# Cache Invalidation for AI Consumers: Keeping Agent-Facing Endpoints Fresh Without Busting the CDN Edge

> Source: <https://blog.r-lopes.com/posts/2026-06-06-cache-invalidation-for-ai-consumers-keeping-agent-facing-en>
> Published: 2026-06-06 14:00:00+00:00

## The Problem

Agent-facing endpoints — the `/api/*`

routes that LLM tool calls, retrieval pipelines, and autonomous agents hit dozens of times per task — sit awkwardly between two cache models. Human-facing HTML can tolerate a 60-second stale window because a person won't notice; an agent reasoning over a chain of five tool calls absolutely will, because stale data in call #2 poisons every downstream inference. The naive fix — `Cache-Control: no-store`

everywhere — collapses your edge hit ratio and pushes every agent request to origin, which is the failure mode CDNs were built to prevent [Source 2](#source-2).

## The Shape

``` js
// app/api/agent/[resource]/route.ts
import { NextRequest, NextResponse } from 'next/server'
import { revalidateTag } from 'next/cache'

export const dynamic = 'force-dynamic'

const FRESH = 30
const SWR = 300

export async function GET(req: NextRequest, { params }: { params: { resource: string } }) {
  const tag = `agent:${params.resource}`
  const etag = await computeEtag(params.resource)

  if (req.headers.get('if-none-match') === etag) {
    return new NextResponse(null, {
      status: 304,
      headers: {
        'Cache-Control': `public, max-age=${FRESH}, stale-while-revalidate=${SWR}`,
        'ETag': etag,
        'Vary': 'Accept, X-Agent-Consumer',
        'X-Cache-Tag': tag,
      },
    })
  }

  const data = await loadResource(params.resource, { tag })

  return NextResponse.json(data, {
    headers: {
      'Cache-Control': `public, max-age=${FRESH}, stale-while-revalidate=${SWR}`,
      'ETag': etag,
      'Vary': 'Accept, X-Agent-Consumer',
      'X-Cache-Tag': tag,
      'X-Deployment-Id': process.env.NEXT_DEPLOYMENT_ID ?? 'dev',
    },
  })
}

// app/api/invalidate/route.ts
export async function POST(req: NextRequest) {
  const secret = req.headers.get('x-invalidate-secret')
  if (secret !== process.env.INVALIDATE_SECRET) {
    return new NextResponse('forbidden', { status: 403 })
  }
  const { tags } = (await req.json()) as { tags: string[] }
  for (const t of tags) revalidateTag(t)

  await fetch('https://api.cloudflare.com/client/v4/zones/' + process.env.CF_ZONE + '/purge_cache', {
    method: 'POST',
    headers: {
      'Authorization': `Bearer ${process.env.CF_TOKEN}`,
      'Content-Type': 'application/json',
    },
    body: JSON.stringify({ tags }),
  })

  return NextResponse.json({ purged: tags })
}

async function computeEtag(resource: string): Promise<string> {
  const row = await db.query('SELECT updated_at, version FROM resources WHERE id = $1', [resource])
  return `"${row.version}-${row.updated_at.getTime()}"`
}
```

## How It Works

The contract has three moving parts: a short `max-age`

paired with a long `stale-while-revalidate`

, a content-addressed `ETag`

, and tag-keyed purges from the writer side. `max-age=30, stale-while-revalidate=300`

tells the edge to serve cached bytes for 30 seconds with zero origin contact, then for the next 300 seconds serve stale bytes immediately while revalidating asynchronously — user-facing latency stays flat during refresh [Source 2](#source-2).
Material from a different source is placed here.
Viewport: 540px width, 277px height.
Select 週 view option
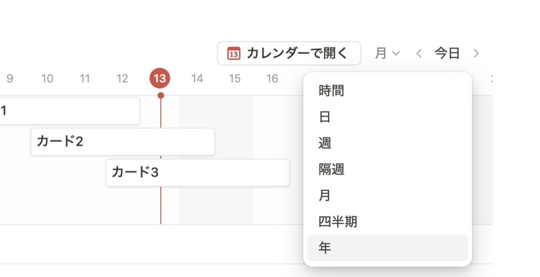coord(325,143)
For agents this matters double: an LLM tool call that blocks on a cold origin fetch burns wall-clock against the model's reasoning budget, not just user patience.

The `ETag`

is the agent's escape valve from `max-age`

. When an agent has a hot loop hitting the same resource, it sends `If-None-Match`

and the edge returns `304`

in single-digit milliseconds without round-tripping the body. The tag — `agent:${resource}`

— is what writers grab to invalidate. `revalidateTag`

is Next.js's mechanism for blowing away just the entries that depend on a given key, and the framework prioritizes availability over strict consistency: cache write failures still serve the response, and the next request triggers a fresh render [Source 4](#source-4).

The `Vary: Accept, X-Agent-Consumer`

header is the non-obvious lever. Agents and humans usually want the same resource shaped differently — JSON for the agent, HTML or RSC for the browser. Caching them under one key produces the HTML/RSC inconsistency failure mode where mismatched payloads collide during client-side navigation [Source 4](#source-4). Vary partitions the cache so an invalidation on one variant doesn't strand the other with a different TTL.

Cross-deployment skew is the last hazard. Rolling out a new build mid-flight will serve a mix of old and new payloads from the edge. Setting `deploymentId`

(mirrored here as `X-Deployment-Id`

) triggers a hard navigation on build-ID change so agents and clients re-fetch consistent content [Source 4](#source-4).

```
                        write (DB)
                            │
                            ▼
                     ┌──────────────┐
   POST /invalidate  │  origin app  │  revalidateTag('agent:x')
       ──────────►   │  (Next.js)   │  ───────────────────────►
                     └──────┬───────┘            │
                            │                    ▼
                            │           Cloudflare purge by tag
                            ▼                    │
                 ┌──────────────────┐ ◄──────────┘
   agent GET ──► │  CDN edge (PoP)  │  max-age=30, swr=300
                 └──────────────────┘  Vary: Accept, X-Agent-Consumer
                            │
                  304 (ETag match)  or  200 (fresh body)
```

## When It Breaks

| Condition | What happens | Use instead |
|---|---|---|
Agent loop polls faster than `max-age=30` |
Edge serves identical bytes; no freshness signal reaches the loop | Drop `max-age` to 5s; let `stale-while-revalidate` absorb the rest
|
| HTML and JSON variants cached with different TTLs | Client-side navigation shows mismatched content
|

`Vary`

to partition`max-age`

expiry`revalidateTag`

as authoritative; CDN purge as best-effort backup [Source 4](#source-4)`deploymentId`

; force hard navigation on build-ID change [Source 4](#source-4)[Source 1](#source-1)[Source 3](#source-3)[Source 2](#source-2)`R=1`

read replica behind the origin`R=majority`

for the post-invalidate read path [Source 2](#source-2)`http`

, `agent-json`

) per the Service spec [Source 1](#source-1)[Source 3](#source-3)## CEMENT Brick

If you serve agent-facing endpoints with the same `Cache-Control`

profile you'd use for human HTML, then a single stale tool-call response will poison every downstream inference in a chained agent task, because LLMs cannot distinguish "this data is 60 seconds old" from "this data is wrong" — the only defenses are short `max-age`

paired with `stale-while-revalidate`

for edge offload [Source 2](#source-2), `ETag`

-driven `304`

s for hot loops, tag-keyed `revalidateTag`

purges at write time [Source 4](#source-4), and `Vary`

partitioning so the agent JSON variant and the human HTML variant invalidate independently without colliding [Source 4](#source-4).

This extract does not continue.